I completely forgot about Austin Daye, and I agree. This is the first I’ve heard of a Chris Johnson or Nick Minnerath, but perhaps?
Kevin Love is literally a power forward 🙂 I would also call Austin Daye a power forward in today’s NBA… or at least on this Cavs team if he is going to get any minutes at all.
Lets also remember the Cavs also have a trade exception too.
The agents are behind it but at the end of the day Thompson is the one making the final decision. We’ll see what happens. I just feel like the Cavs have never treated him badly or wrongly if anything they made him a very nice offer at 5 years $80M. I understand it’s Thompson’s right to want/ask for more but the fact that no other team has ever made an offer should be ringing in his head. I mean JR Smith of all people understood that and I’d like to think Thompson is at the least as smart as Smith. Although I do have my doubts.
That would be epic.
Use the trade exemption to secure a PF, and let YouKnowWho continue to hold out.

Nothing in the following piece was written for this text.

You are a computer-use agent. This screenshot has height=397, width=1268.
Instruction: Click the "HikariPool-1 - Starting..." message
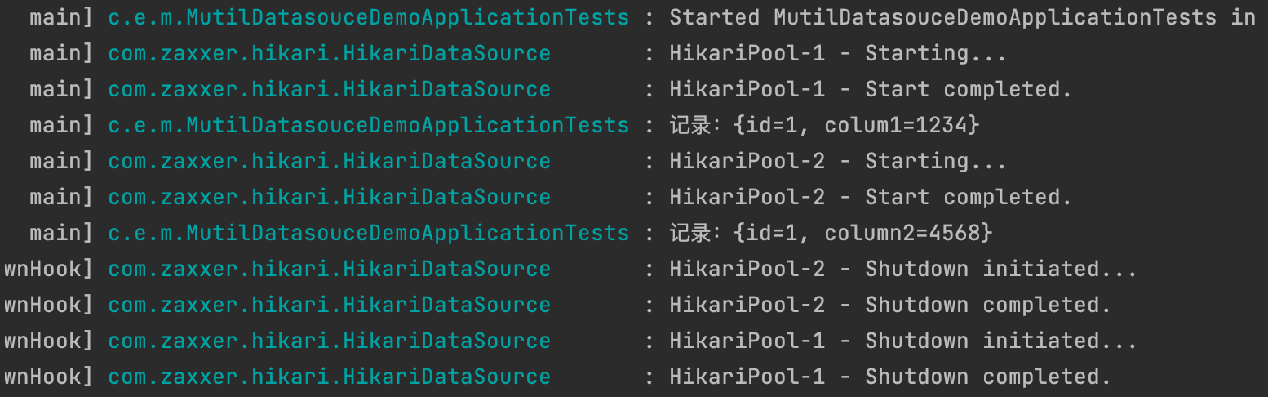coord(837,53)
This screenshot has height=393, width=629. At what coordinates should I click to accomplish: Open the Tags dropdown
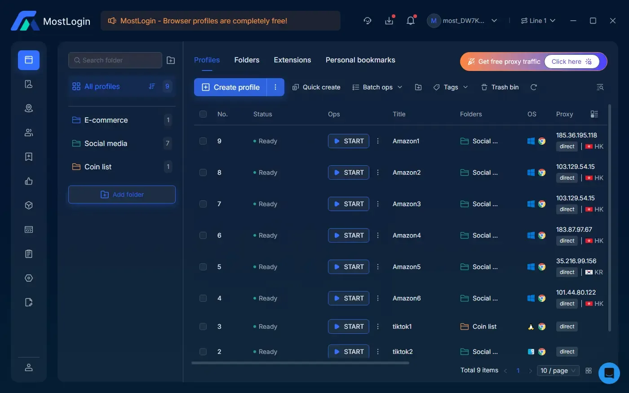(450, 87)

It could be why Griffin added it. It would make for nice insurance if the current players can’t fill the need and/or Thompson continues to be unreasonable. Then as you said let him watch on TV or buy a ticket like the rest of us.
What does it feel like to turn down 80 million? I’d like to know.
Personally, I thought 52 over 4 was a very fair offer, if Tristan really believes hes worth as much as Kyrie, hes a lunatic.
Great summation. Now I won’t have to listen! Windy gets on my nerves ever since he left to cover LBJ in Miami. He has been so heavily ESPN-ized, that everything is negative and WHOAMG THE BIGGEST DEAL EVAR!
While I often don’t like what Lowe has to say, I think he does a fine job.
Hi Tracey…If Dan Gilbert started doing this, do you think we could afford Tristan?
Me thinks you vastly overrate how good Green is.
That’s a point I keep making as well. Does TT honestly believe he’s a better player (and deserves more money) than KI?